If you’ve ever seen my Facebook profile, you already know that I basically don’t watch television (much to the chagrin of anyone who attempts to engage me in conversation about the latest programs). My husband and I used to say that the only reason we had cable TV at all was to watch The Daily Show and The Colbert Report on Comedy Central. However, since the discovery of Hulu, we now can say, without sarcasm, that the reason we still have cable is so the babysitter will still show up. That’s because we can now get our two favorite shows online. For free.
From Hulu’s site:
Hulu offers U.S. consumers a vast selection of premium video content, on demand, free and ad-supported: full episodes of TV shows, both current and classic, full-length movies, thousands of clips, and much more.
Yep. Missed the latest episode of The Simpsons, House or The Office?

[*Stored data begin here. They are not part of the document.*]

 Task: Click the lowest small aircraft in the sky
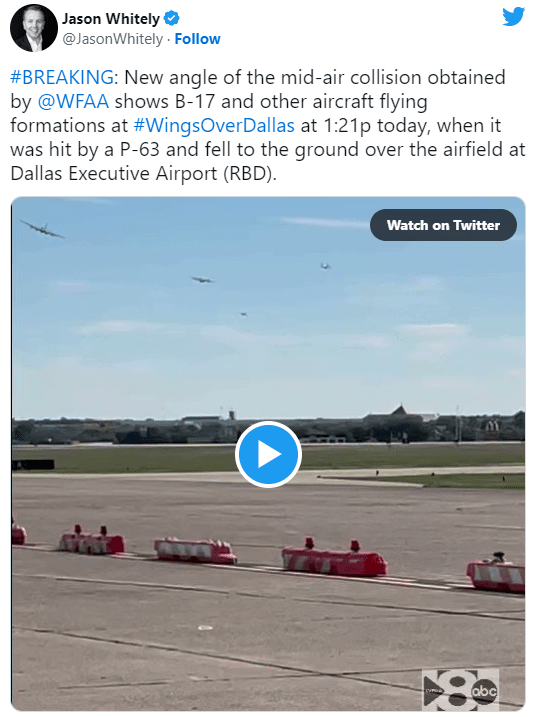pos(244,314)
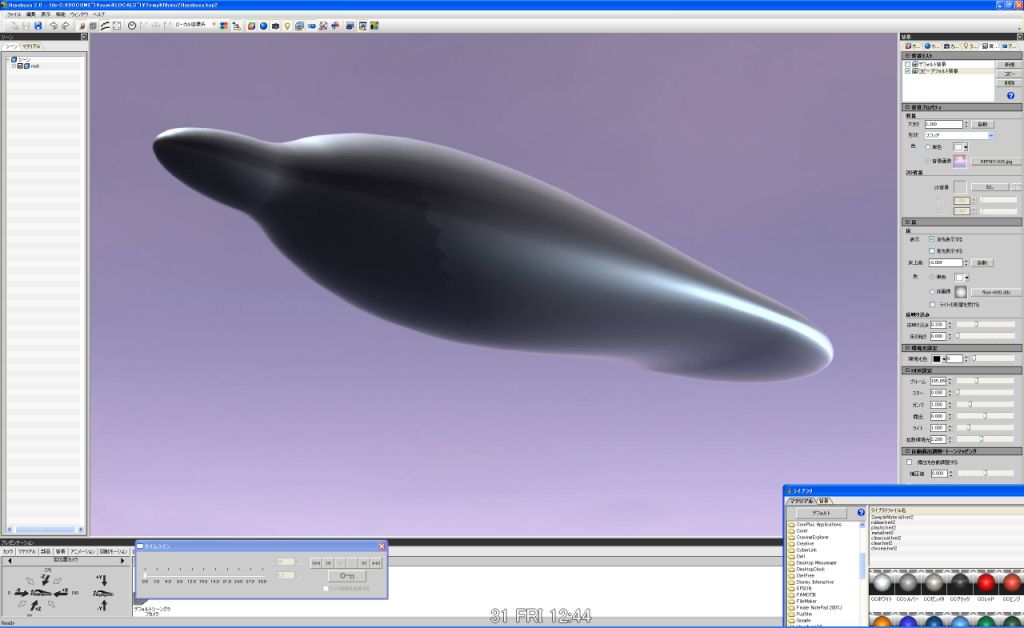Click the デフォルト button in the library
1024x628 pixels.
[x=821, y=512]
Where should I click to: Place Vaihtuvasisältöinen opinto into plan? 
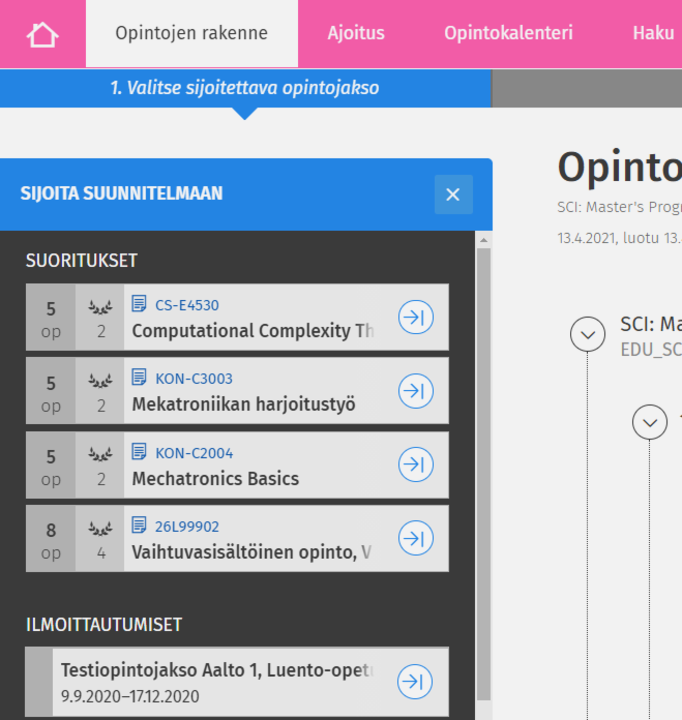(415, 539)
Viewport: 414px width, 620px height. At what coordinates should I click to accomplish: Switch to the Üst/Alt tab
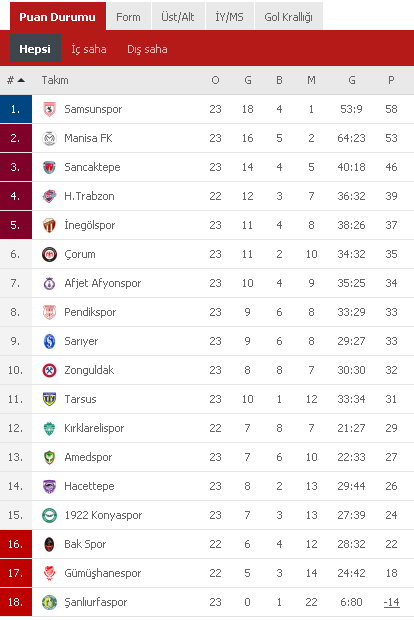coord(178,16)
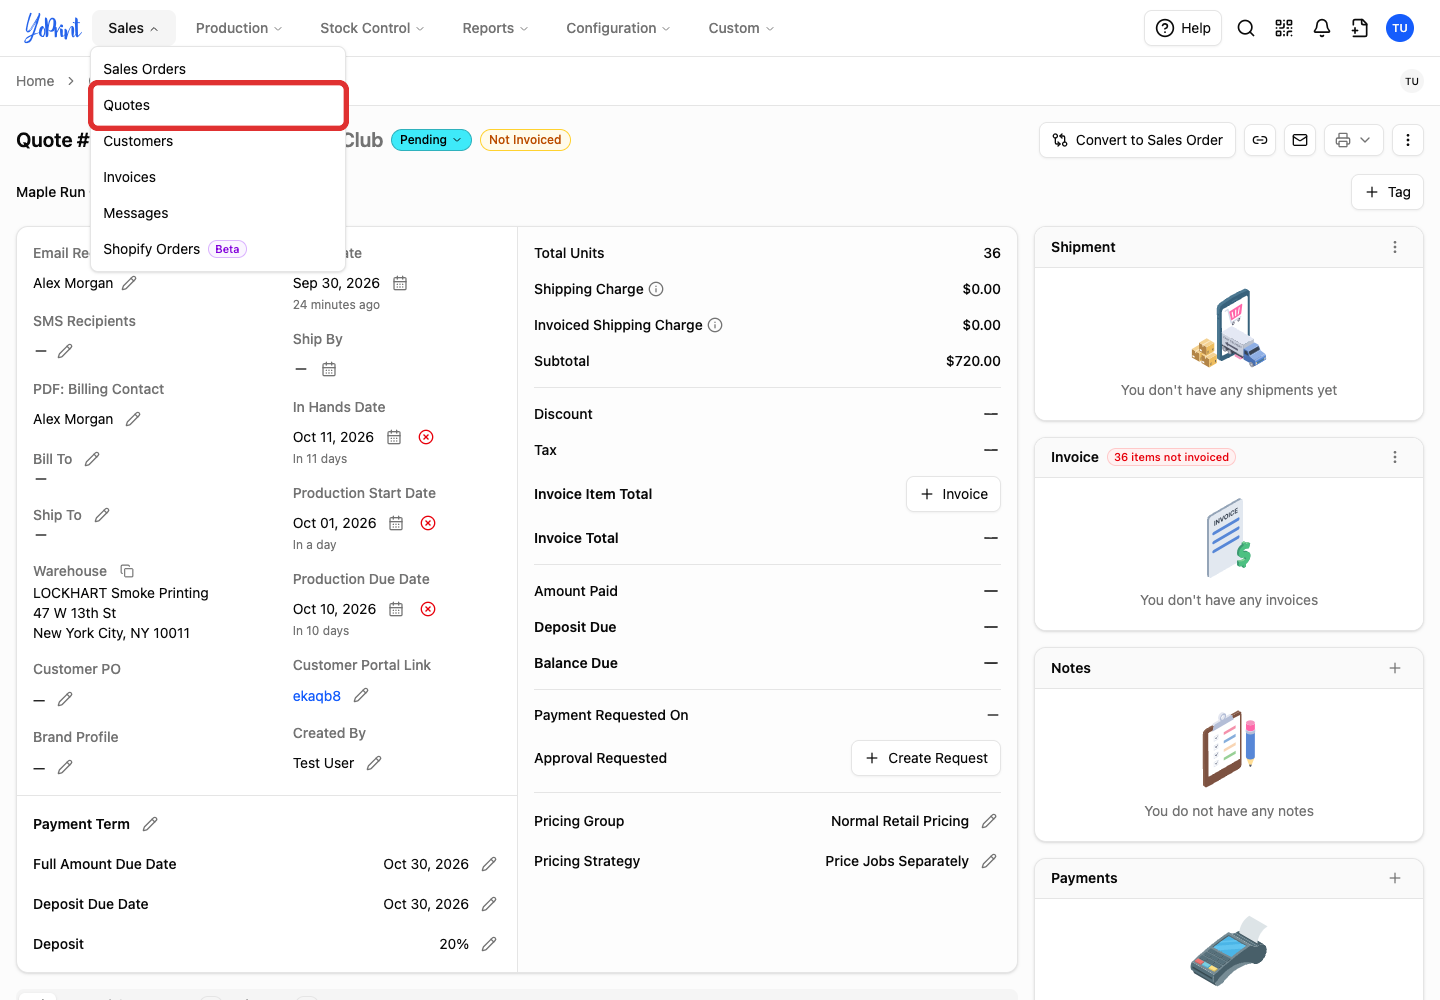Edit the Pricing Group pencil icon
This screenshot has width=1440, height=1000.
pos(989,821)
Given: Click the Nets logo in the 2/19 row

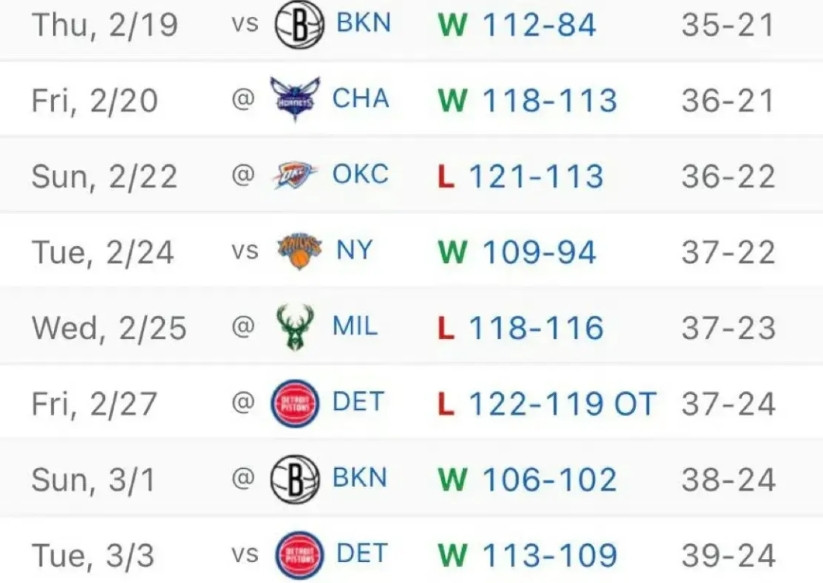Looking at the screenshot, I should point(299,25).
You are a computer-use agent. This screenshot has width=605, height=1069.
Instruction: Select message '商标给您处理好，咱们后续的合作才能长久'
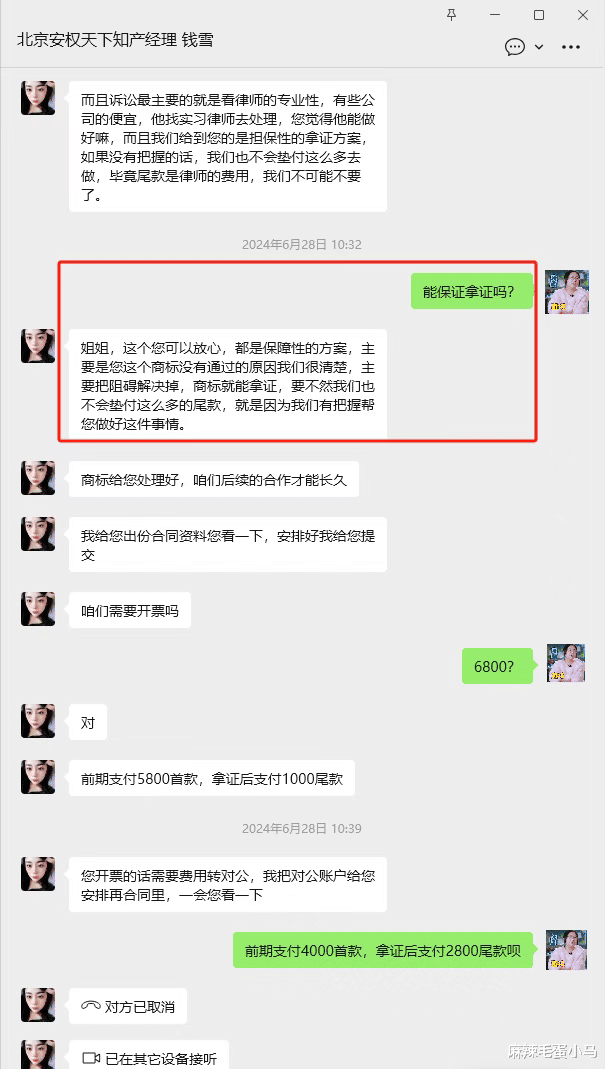point(213,479)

Want to watch Ghostbusters on the spur of the moment for Halloween? It’s shows on demand.
What does this mean to me, Laura?
- You need a broadband connection. As you probably guessed, you can’t really watch streaming media like TV or movies on dial-up. This also means that you may see patrons watching TV via Hulu on your library’s public computers.
- Closed captioning is available for some programs, but not all.
- There are usually ads, just like TV. Yes, they can often be blocked with add-ons to either the Mac Safari browser or Firefox. Hulu politely requests, however, that you refrain from doing so since this is how they provide all of this for free.
- Hulu has a very good range of RSS feeds available to notify you of new offerings in various pre-determined categories.
- Some programs are available in HD (high definition). One of those is the Joss Whedon web exclusive Dr. Horrible’s Sing-Along Blog. (That’s your assigned watching this week.)